Why Do Creditors Keep Harassing Me?

On behalf of Bankruptcy Law Firm of Clare Casas on Monday, August 15, 2011.

When you owe money to a creditor, their options for collecting are usually pretty limited unless they file a lawsuit. They often start by blowing up your telephone with several calls a day. They fill up your mailbox with letters from their collection department, their attorneys and debt collection companies. More aggressive creditors will call you at work -- even though you tell them to stop and they have also been reported to call neighbors and family members. I am often asked if there are laws against these tactics and the answer is yes.

The Fair Credit Collection Practices Act (FDCPA), prohibits all of these things that the creditors are doing. The FDCPA prohibits contact with family members (except spouses). The law prohibits credit collectors from calling you at inconvenient times - defined as before 8:00 a.m. or after 9:00 p.m. FDCPA also bars repetitive phone calls or the use of bad words or abusive language. The creditor can't threaten to file a lawsuit when there is no intent to do so. Debt collectors also cannot continue to contact you after you have told them that you are represented by a lawyer.

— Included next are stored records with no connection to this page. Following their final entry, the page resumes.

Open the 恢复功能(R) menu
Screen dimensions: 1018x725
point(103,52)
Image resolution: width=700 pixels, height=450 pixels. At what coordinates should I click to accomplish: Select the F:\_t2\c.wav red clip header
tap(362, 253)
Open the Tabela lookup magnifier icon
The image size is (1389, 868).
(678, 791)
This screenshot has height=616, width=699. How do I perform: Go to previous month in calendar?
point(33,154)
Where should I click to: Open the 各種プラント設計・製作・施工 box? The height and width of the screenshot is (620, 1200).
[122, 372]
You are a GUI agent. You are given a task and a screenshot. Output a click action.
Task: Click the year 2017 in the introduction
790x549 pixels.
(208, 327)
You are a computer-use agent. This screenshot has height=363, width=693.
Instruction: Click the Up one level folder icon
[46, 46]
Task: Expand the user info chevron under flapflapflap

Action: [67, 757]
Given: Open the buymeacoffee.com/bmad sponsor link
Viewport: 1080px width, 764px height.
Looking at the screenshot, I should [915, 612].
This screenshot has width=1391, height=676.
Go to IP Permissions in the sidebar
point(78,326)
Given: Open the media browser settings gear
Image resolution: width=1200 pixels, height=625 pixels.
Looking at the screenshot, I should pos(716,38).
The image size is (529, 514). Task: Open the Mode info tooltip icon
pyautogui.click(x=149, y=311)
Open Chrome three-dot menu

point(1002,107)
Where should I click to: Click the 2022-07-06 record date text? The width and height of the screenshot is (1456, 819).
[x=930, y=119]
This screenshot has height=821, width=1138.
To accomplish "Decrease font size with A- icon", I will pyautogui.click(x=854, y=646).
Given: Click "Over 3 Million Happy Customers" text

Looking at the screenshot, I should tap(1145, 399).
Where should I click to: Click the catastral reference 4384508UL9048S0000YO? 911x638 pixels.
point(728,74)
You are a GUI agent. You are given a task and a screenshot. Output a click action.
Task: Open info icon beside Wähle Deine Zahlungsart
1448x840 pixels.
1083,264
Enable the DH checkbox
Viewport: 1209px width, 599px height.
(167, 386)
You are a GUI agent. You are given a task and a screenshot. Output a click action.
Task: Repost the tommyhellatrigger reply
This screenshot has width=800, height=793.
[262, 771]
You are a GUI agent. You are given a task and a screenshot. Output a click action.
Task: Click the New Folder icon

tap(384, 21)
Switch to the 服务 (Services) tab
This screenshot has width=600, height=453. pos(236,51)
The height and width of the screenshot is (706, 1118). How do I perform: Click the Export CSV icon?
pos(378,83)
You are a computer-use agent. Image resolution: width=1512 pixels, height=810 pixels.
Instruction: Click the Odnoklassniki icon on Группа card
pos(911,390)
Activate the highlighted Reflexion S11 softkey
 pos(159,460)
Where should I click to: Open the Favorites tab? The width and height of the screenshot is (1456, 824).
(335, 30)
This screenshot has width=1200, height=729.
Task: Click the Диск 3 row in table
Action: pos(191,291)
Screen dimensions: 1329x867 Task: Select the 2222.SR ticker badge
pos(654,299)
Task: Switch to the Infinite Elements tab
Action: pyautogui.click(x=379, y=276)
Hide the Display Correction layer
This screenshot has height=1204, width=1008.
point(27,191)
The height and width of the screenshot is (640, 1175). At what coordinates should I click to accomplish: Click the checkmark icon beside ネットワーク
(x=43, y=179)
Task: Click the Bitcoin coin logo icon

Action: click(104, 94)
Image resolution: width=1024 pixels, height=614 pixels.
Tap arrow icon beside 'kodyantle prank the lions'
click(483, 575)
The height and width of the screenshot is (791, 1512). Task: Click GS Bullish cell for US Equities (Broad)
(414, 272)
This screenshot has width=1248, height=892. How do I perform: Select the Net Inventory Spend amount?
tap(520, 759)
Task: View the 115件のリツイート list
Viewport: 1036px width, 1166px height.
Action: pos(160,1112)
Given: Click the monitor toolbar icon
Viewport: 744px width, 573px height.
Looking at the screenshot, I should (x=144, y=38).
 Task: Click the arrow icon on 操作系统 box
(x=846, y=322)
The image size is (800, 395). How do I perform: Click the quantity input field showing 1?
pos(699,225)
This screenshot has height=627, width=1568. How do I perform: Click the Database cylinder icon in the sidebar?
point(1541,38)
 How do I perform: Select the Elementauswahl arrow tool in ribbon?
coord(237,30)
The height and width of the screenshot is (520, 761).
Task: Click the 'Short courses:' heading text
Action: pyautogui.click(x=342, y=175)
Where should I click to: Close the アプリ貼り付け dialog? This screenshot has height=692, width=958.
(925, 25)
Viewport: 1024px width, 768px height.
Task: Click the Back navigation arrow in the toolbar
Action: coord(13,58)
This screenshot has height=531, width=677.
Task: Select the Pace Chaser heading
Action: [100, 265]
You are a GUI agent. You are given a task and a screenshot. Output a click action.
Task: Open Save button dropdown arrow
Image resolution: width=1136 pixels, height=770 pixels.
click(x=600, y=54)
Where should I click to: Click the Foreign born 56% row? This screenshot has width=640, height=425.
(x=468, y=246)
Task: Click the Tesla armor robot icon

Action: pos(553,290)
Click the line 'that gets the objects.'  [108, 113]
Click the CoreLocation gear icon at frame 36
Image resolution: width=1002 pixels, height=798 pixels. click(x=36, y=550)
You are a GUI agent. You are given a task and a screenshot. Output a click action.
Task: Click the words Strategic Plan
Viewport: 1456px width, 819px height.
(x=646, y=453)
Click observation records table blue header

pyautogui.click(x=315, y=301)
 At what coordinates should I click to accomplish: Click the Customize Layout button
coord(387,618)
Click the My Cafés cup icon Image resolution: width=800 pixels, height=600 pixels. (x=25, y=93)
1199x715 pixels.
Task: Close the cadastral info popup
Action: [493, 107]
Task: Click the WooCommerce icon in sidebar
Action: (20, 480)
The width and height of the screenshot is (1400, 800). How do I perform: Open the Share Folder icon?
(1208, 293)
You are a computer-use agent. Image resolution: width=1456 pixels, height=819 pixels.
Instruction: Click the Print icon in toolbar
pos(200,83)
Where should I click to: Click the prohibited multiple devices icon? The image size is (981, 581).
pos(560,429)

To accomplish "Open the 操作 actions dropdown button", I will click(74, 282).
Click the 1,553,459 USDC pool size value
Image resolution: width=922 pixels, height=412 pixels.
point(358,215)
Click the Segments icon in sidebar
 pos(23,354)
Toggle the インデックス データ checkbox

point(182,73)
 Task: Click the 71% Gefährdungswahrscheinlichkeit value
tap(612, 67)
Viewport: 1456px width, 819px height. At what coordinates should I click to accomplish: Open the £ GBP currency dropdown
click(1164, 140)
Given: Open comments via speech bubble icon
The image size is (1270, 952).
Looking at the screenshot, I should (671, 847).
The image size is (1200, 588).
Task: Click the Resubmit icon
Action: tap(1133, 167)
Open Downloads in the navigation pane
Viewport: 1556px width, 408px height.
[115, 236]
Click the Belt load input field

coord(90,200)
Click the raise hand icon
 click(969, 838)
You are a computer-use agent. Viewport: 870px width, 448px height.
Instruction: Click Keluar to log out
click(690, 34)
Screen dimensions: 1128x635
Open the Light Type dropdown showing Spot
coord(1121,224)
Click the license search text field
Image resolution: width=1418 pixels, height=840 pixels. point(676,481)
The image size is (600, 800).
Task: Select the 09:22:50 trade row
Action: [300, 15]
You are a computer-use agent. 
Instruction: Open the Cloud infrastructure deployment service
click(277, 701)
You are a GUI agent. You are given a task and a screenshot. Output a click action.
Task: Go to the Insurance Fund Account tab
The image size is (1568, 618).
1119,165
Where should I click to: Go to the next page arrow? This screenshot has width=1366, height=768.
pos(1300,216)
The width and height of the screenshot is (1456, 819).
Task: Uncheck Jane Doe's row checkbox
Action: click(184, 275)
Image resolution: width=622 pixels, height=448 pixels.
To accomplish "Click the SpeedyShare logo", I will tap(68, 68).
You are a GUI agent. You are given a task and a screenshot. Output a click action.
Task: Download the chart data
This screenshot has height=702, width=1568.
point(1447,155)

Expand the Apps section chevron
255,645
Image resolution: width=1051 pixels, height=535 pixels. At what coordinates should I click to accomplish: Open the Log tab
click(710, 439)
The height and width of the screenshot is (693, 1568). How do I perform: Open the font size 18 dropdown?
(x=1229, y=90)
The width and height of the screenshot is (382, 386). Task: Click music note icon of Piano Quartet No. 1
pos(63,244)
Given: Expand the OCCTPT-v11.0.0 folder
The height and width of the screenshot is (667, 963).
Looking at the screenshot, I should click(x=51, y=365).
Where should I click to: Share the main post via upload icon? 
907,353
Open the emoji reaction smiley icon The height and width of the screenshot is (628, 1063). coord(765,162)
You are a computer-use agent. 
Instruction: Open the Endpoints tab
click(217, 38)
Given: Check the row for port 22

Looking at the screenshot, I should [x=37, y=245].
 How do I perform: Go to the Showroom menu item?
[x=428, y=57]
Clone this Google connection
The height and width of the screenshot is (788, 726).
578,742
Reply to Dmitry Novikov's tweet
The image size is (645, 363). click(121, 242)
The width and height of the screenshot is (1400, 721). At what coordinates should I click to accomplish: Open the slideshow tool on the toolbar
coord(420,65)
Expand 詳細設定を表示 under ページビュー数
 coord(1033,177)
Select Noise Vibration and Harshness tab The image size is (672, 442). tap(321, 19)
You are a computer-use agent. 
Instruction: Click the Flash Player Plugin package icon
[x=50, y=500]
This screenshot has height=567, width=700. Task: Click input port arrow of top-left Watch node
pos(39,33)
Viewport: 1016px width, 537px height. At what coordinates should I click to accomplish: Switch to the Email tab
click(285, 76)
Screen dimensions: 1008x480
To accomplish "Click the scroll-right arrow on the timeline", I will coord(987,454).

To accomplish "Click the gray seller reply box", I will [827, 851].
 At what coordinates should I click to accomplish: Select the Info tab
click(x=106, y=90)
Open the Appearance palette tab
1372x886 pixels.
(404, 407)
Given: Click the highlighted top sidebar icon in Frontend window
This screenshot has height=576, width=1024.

FDCPA sounds really good doesn't it? So why do creditors keep calling and harassing you after you've asked them to stop? Or why do they call you fifty times a day when they know that they can't? Because the law doesn't offer much help when it comes to enforcing its' provisions. If a creditor violates the FDCPA, you can bring a lawsuit but the damages are capped at $1,000. Bringing an individual lawsuit is very expensive and these cases are often difficult to prove. Most of the cases brought under this Act are class action lawsuits (suing on behalf of groups of people with the similar issue) but these cases are also few and far in between because of the legal hurdles.

A stronger deterrent for creditors are the protections offered through the bankruptcy code. Bankruptcy could also be a way for you to completely eliminate your debt or restructure the repayment into something you can afford.